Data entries
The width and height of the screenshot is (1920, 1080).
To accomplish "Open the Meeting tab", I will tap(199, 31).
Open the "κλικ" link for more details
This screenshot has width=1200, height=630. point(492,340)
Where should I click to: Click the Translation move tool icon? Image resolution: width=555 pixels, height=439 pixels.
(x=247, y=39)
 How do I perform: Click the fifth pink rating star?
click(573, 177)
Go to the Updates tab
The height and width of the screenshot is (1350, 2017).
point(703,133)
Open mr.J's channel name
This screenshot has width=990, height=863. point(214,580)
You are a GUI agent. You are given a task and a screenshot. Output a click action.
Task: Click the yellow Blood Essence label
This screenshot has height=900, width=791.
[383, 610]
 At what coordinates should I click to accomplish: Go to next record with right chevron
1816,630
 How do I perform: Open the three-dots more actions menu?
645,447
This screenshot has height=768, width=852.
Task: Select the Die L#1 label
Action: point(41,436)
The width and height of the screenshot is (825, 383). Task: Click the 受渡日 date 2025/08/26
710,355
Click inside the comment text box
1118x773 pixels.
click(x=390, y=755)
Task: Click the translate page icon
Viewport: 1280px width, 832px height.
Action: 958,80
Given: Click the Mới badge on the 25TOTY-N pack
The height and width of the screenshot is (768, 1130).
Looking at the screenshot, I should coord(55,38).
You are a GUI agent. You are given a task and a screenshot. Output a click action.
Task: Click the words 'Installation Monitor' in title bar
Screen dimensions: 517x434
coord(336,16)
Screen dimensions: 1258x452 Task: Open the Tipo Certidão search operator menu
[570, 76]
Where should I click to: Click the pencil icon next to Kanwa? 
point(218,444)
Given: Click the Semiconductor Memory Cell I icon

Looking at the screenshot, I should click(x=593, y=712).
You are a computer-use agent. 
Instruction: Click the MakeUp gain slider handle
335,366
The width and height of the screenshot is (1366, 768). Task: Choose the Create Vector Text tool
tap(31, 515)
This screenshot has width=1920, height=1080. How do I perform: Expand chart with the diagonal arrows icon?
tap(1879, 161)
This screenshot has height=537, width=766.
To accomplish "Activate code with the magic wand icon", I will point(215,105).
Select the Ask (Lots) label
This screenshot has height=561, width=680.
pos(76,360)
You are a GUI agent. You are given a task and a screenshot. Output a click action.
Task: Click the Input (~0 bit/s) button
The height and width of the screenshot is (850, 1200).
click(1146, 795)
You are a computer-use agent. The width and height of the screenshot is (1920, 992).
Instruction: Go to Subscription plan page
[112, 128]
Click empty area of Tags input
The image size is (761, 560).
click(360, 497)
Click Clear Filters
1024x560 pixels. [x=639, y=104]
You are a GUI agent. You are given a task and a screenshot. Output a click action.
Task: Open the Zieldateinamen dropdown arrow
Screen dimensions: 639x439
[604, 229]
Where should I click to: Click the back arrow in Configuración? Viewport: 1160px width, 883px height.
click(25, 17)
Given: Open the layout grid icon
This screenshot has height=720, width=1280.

## Aim
Render every line of the rows above as a JSON list of strings, one string per line, with blank lines left out.

## In response
[
  "The width and height of the screenshot is (1920, 1080).",
  "To accomplish \"Open the Meeting tab\", I will tap(199, 31).",
  "Open the \"κλικ\" link for more details",
  "This screenshot has width=1200, height=630. point(492,340)",
  "Where should I click to: Click the Translation move tool icon? Image resolution: width=555 pixels, height=439 pixels.",
  "(x=247, y=39)",
  " How do I perform: Click the fifth pink rating star?",
  "click(573, 177)",
  "Go to the Updates tab",
  "The height and width of the screenshot is (1350, 2017).",
  "point(703,133)",
  "Open mr.J's channel name",
  "This screenshot has width=990, height=863. point(214,580)",
  "You are a GUI agent. You are given a task and a screenshot. Output a click action.",
  "Task: Click the yellow Blood Essence label",
  "This screenshot has height=900, width=791.",
  "[383, 610]",
  " At what coordinates should I click to accomplish: Go to next record with right chevron",
  "1816,630",
  " How do I perform: Open the three-dots more actions menu?",
  "645,447",
  "This screenshot has height=768, width=852.",
  "Task: Select the Die L#1 label",
  "Action: point(41,436)",
  "The width and height of the screenshot is (825, 383). Task: Click the 受渡日 date 2025/08/26",
  "710,355",
  "Click inside the comment text box",
  "1118x773 pixels.",
  "click(x=390, y=755)",
  "Task: Click the translate page icon",
  "Viewport: 1280px width, 832px height.",
  "Action: 958,80",
  "Given: Click the Mới badge on the 25TOTY-N pack",
  "The height and width of the screenshot is (768, 1130).",
  "Looking at the screenshot, I should coord(55,38).",
  "You are a GUI agent. You are given a task and a screenshot. Output a click action.",
  "Task: Click the words 'Installation Monitor' in title bar",
  "Screen dimensions: 517x434",
  "coord(336,16)",
  "Screen dimensions: 1258x452 Task: Open the Tipo Certidão search operator menu",
  "[570, 76]",
  "Where should I click to: Click the pencil icon next to Kanwa? ",
  "point(218,444)",
  "Given: Click the Semiconductor Memory Cell I icon",
  "Looking at the screenshot, I should click(x=593, y=712).",
  "You are a computer-use agent. ",
  "Instruction: Click the MakeUp gain slider handle",
  "335,366",
  "The width and height of the screenshot is (1366, 768). Task: Choose the Create Vector Text tool",
  "tap(31, 515)",
  "This screenshot has width=1920, height=1080. How do I perform: Expand chart with the diagonal arrows icon?",
  "tap(1879, 161)",
  "This screenshot has height=537, width=766.",
  "To accomplish \"Activate code with the magic wand icon\", I will point(215,105).",
  "Select the Ask (Lots) label",
  "This screenshot has height=561, width=680.",
  "pos(76,360)",
  "You are a GUI agent. You are given a task and a screenshot. Output a click action.",
  "Task: Click the Input (~0 bit/s) button",
  "The height and width of the screenshot is (850, 1200).",
  "click(1146, 795)",
  "You are a computer-use agent. The width and height of the screenshot is (1920, 992).",
  "Instruction: Go to Subscription plan page",
  "[112, 128]",
  "Click empty area of Tags input",
  "The image size is (761, 560).",
  "click(360, 497)",
  "Click Clear Filters",
  "1024x560 pixels. [x=639, y=104]",
  "You are a GUI agent. You are given a task and a screenshot. Output a click action.",
  "Task: Open the Zieldateinamen dropdown arrow",
  "Screen dimensions: 639x439",
  "[604, 229]",
  "Where should I click to: Click the back arrow in Configuración? Viewport: 1160px width, 883px height.",
  "click(25, 17)",
  "Given: Open the layout grid icon",
  "This screenshot has height=720, width=1280."
]